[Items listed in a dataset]
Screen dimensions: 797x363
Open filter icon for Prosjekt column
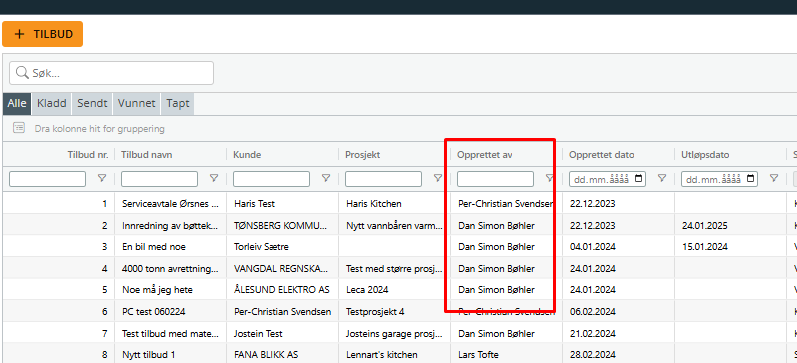point(438,178)
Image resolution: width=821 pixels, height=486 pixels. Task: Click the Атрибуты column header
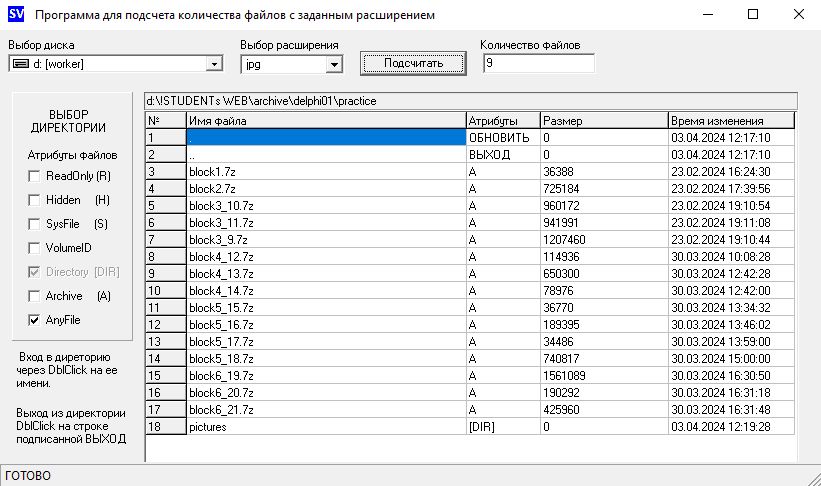click(x=502, y=121)
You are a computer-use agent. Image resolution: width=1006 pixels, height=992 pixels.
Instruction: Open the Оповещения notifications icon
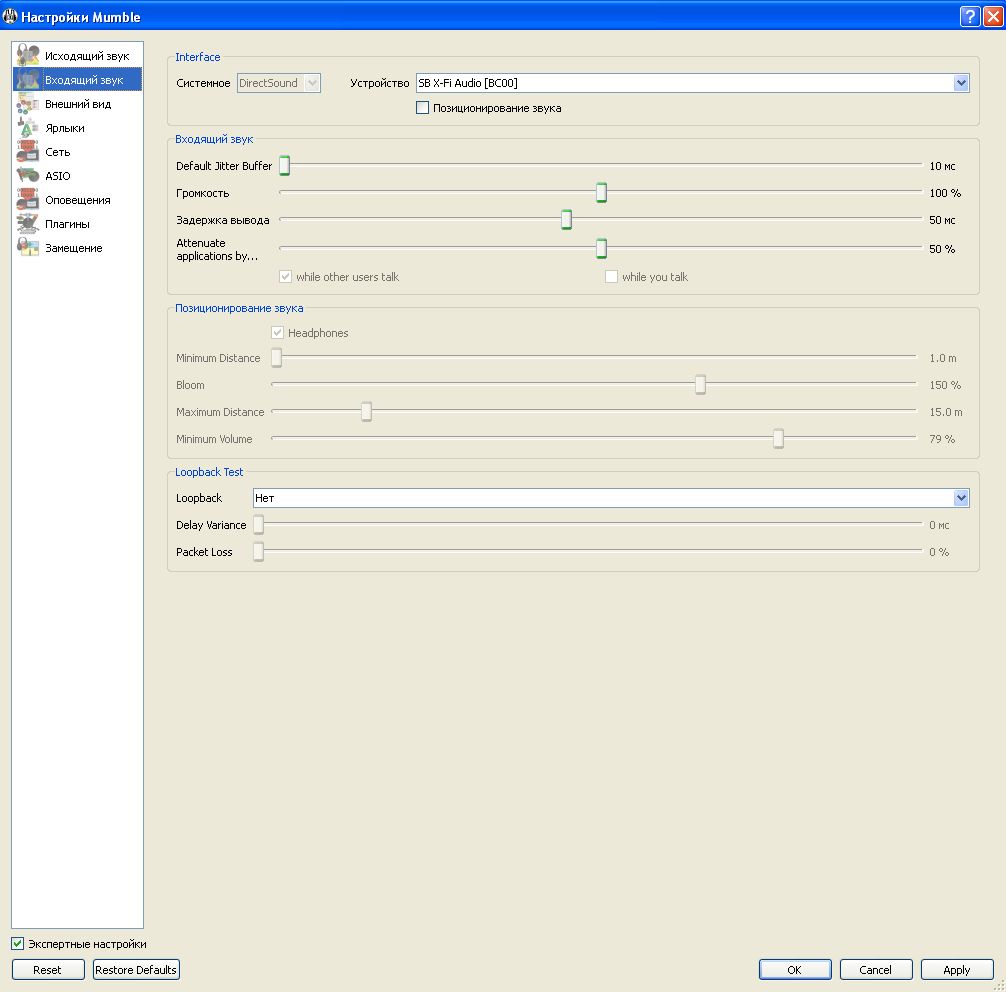[28, 200]
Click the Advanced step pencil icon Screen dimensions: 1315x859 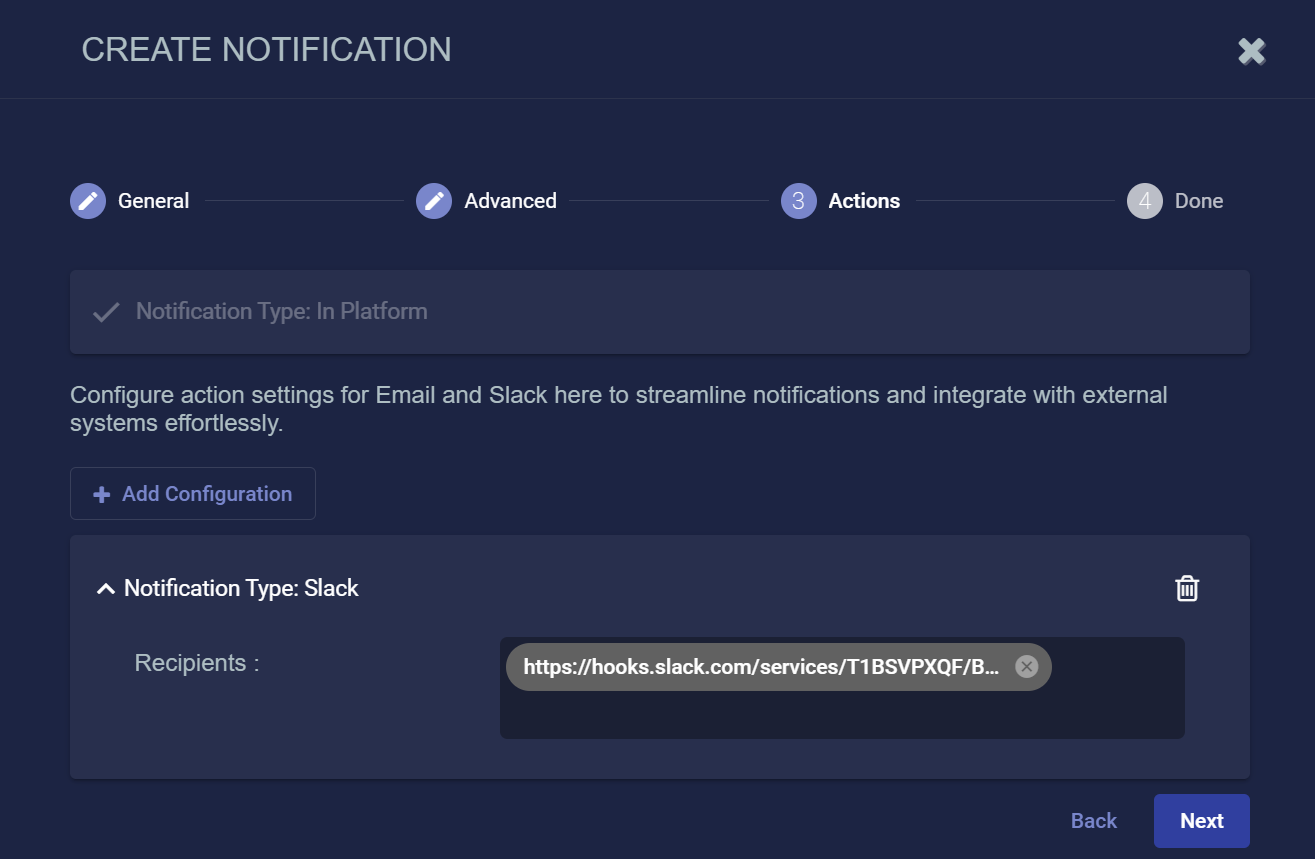point(434,201)
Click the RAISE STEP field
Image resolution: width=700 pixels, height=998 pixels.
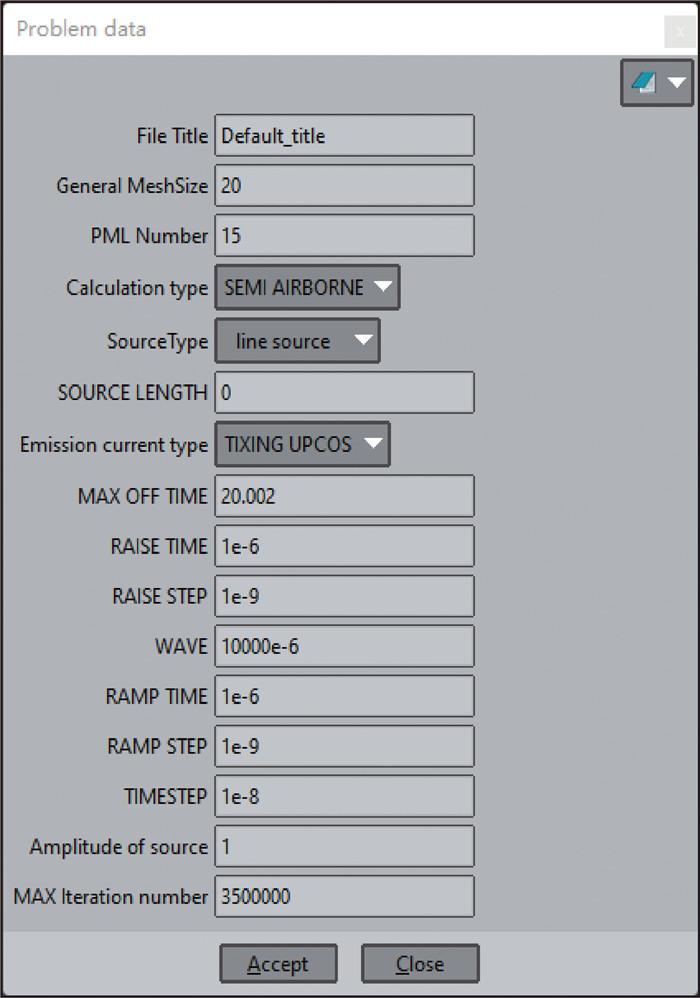click(344, 596)
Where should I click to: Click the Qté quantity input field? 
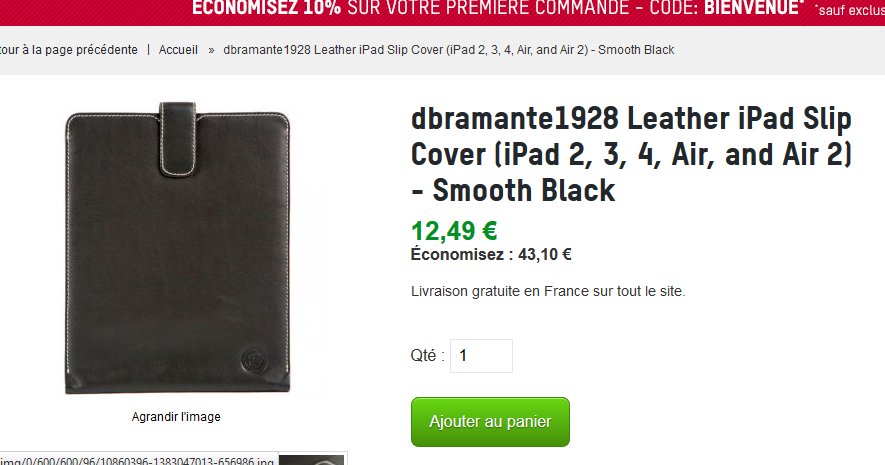pyautogui.click(x=481, y=356)
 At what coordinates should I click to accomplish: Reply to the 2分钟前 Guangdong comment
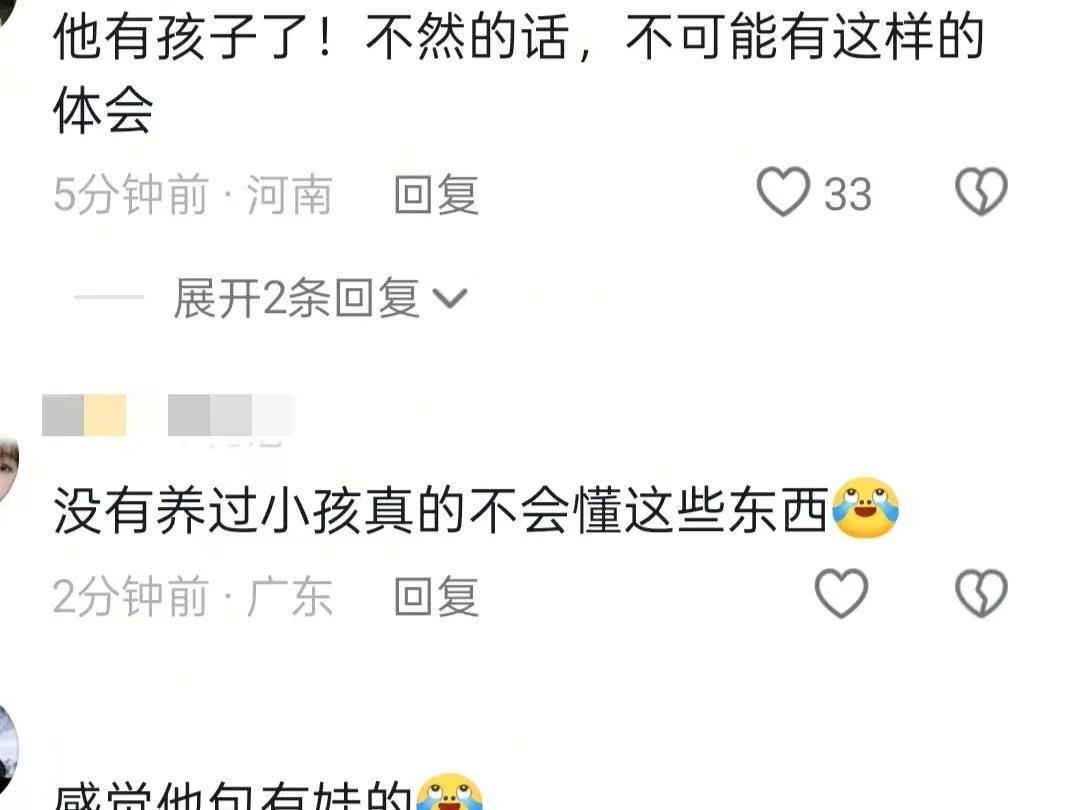(436, 596)
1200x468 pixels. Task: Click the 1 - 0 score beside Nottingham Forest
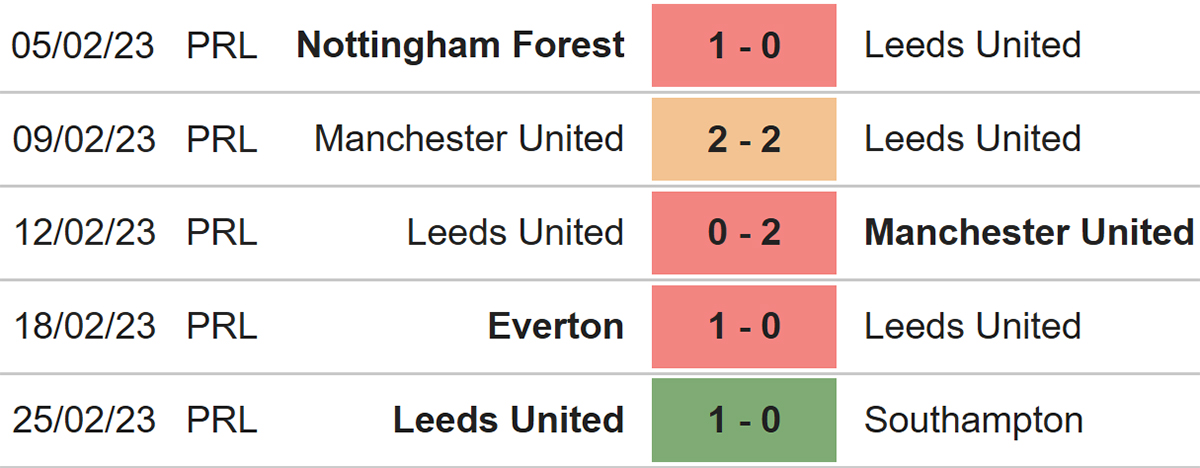[744, 46]

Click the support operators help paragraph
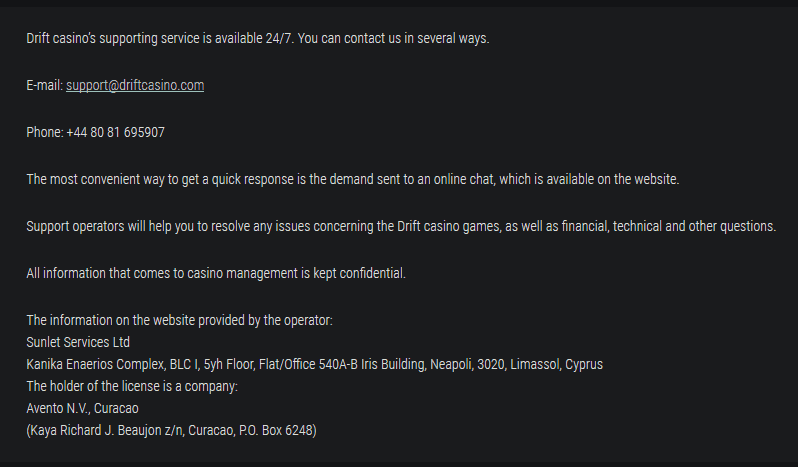tap(401, 226)
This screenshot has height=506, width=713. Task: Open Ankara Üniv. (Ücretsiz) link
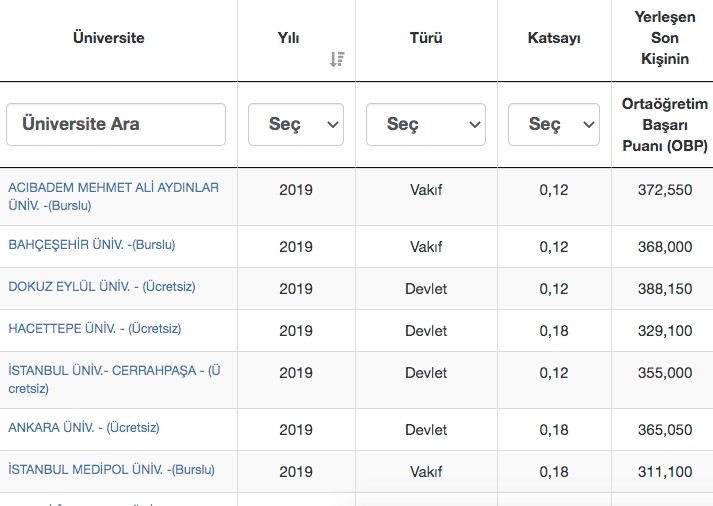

*Task details*. Starting with the line that contains "Click the support operators help paragraph", print every line through the end of the data exactly as written; omit all pictures and add nothing else.

*Output for this exercise*.
Click the support operators help paragraph
tap(401, 226)
This screenshot has height=506, width=713. Task: Open Ankara Üniv. (Ücretsiz) link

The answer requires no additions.